- _Task item_: Your answer must be an exact copy of every record below.

- _Data_:

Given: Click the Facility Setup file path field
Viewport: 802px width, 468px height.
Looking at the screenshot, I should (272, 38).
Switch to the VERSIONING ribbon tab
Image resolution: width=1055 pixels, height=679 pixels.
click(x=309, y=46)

- _Answer section_:
Given: Click the Facility Setup file path field
Viewport: 802px width, 468px height.
Looking at the screenshot, I should (272, 38).
Switch to the VERSIONING ribbon tab
Image resolution: width=1055 pixels, height=679 pixels.
click(x=309, y=46)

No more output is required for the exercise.